Recently, the Arc Institute collaborated with NVIDIA, along with researchers from Stanford University, the University of California, Berkeley, and the University of California, San Francisco, to launch the world's largest biological artificial intelligence model - Evo2. This model is based on data from over 128,000 genomes and has been trained on 930 trillion nucleotides, making its scale comparable to the most powerful generative AI language models.

QQ_1740017835097.png

Evo2's deep learning capabilities allow it to quickly identify patterns in the gene sequences of different organisms, saving researchers years of time. The model can accurately identify mutations that cause human diseases and is capable of designing new genomes comparable in length to those of simple bacterial genomes. The development team of Evo2 announced that detailed information about the model will be released on February 19, 2025, along with a user-friendly interface called Evo Designer. The code for Evo2 has been made publicly available on Arc's GitHub and has been integrated into NVIDIA's BioNeMo framework to facilitate scientific research advancements.

==================================================

[Work order]: Reproduce the full passage on the Evo2 model above, word for word and without changes.

[Data section]:
==================================================

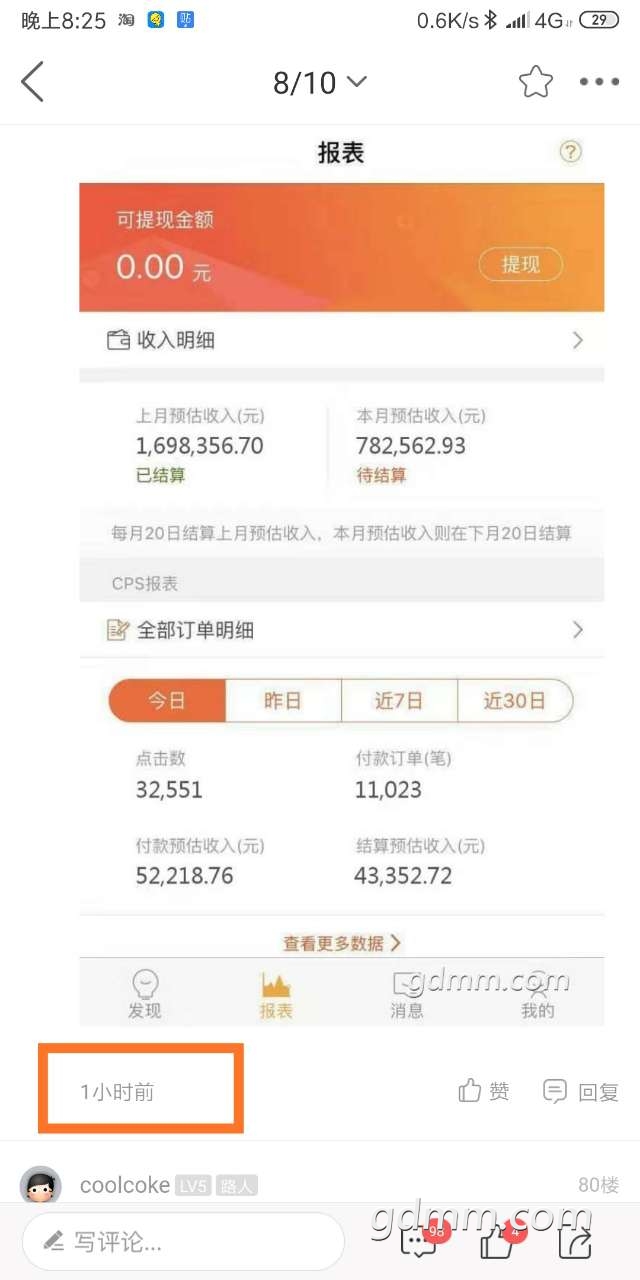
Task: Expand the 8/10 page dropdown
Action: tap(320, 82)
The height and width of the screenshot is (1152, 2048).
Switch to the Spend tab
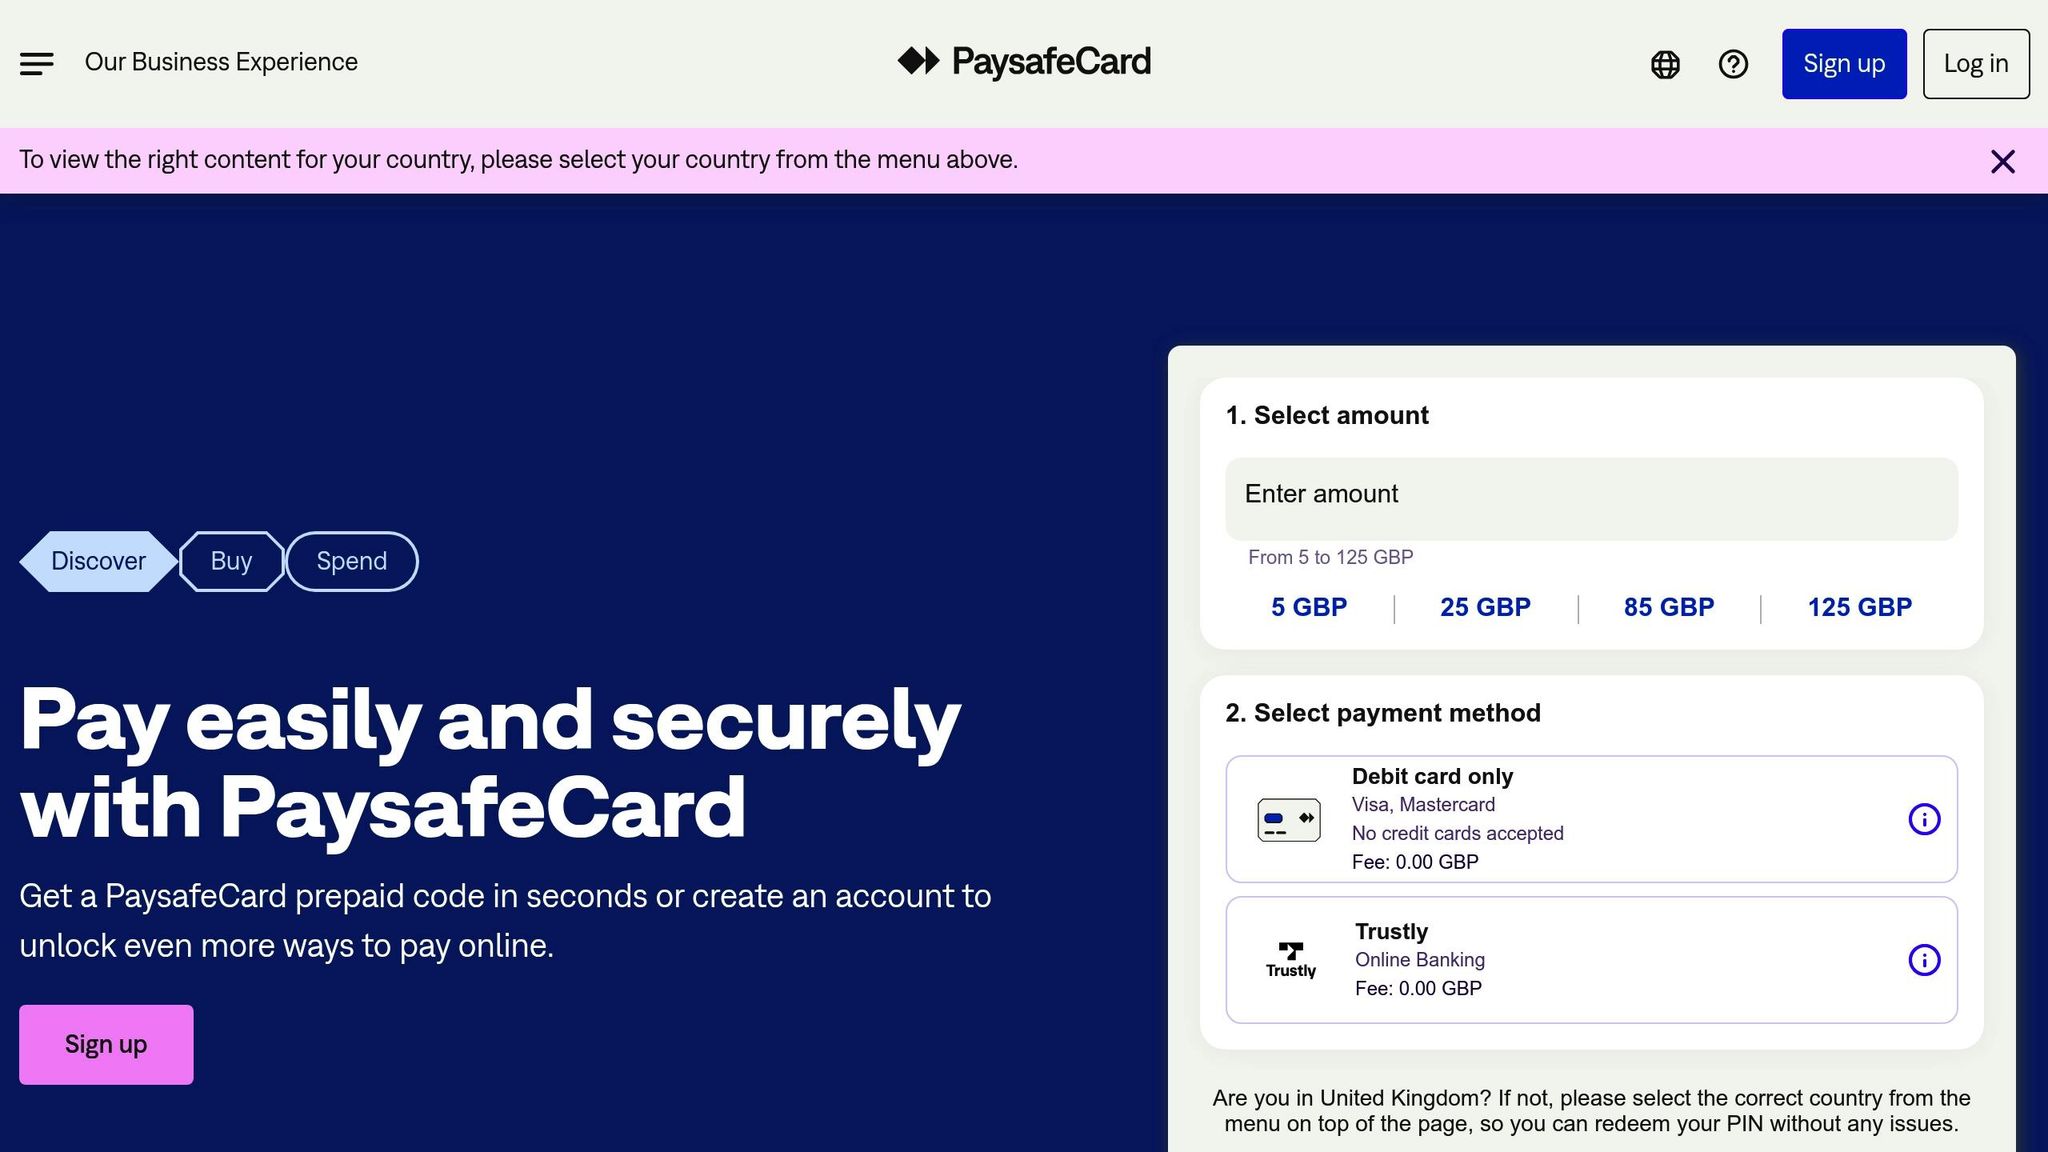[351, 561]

==================================================

[Answer below]:
Recently, the Arc Institute collaborated with NVIDIA, along with researchers from Stanford University, the University of California, Berkeley, and the University of California, San Francisco, to launch the world's largest biological artificial intelligence model - Evo2. This model is based on data from over 128,000 genomes and has been trained on 930 trillion nucleotides, making its scale comparable to the most powerful generative AI language models.

QQ_1740017835097.png

Evo2's deep learning capabilities allow it to quickly identify patterns in the gene sequences of different organisms, saving researchers years of time. The model can accurately identify mutations that cause human diseases and is capable of designing new genomes comparable in length to those of simple bacterial genomes. The development team of Evo2 announced that detailed information about the model will be released on February 19, 2025, along with a user-friendly interface called Evo Designer. The code for Evo2 has been made publicly available on Arc's GitHub and has been integrated into NVIDIA's BioNeMo framework to facilitate scientific research advancements.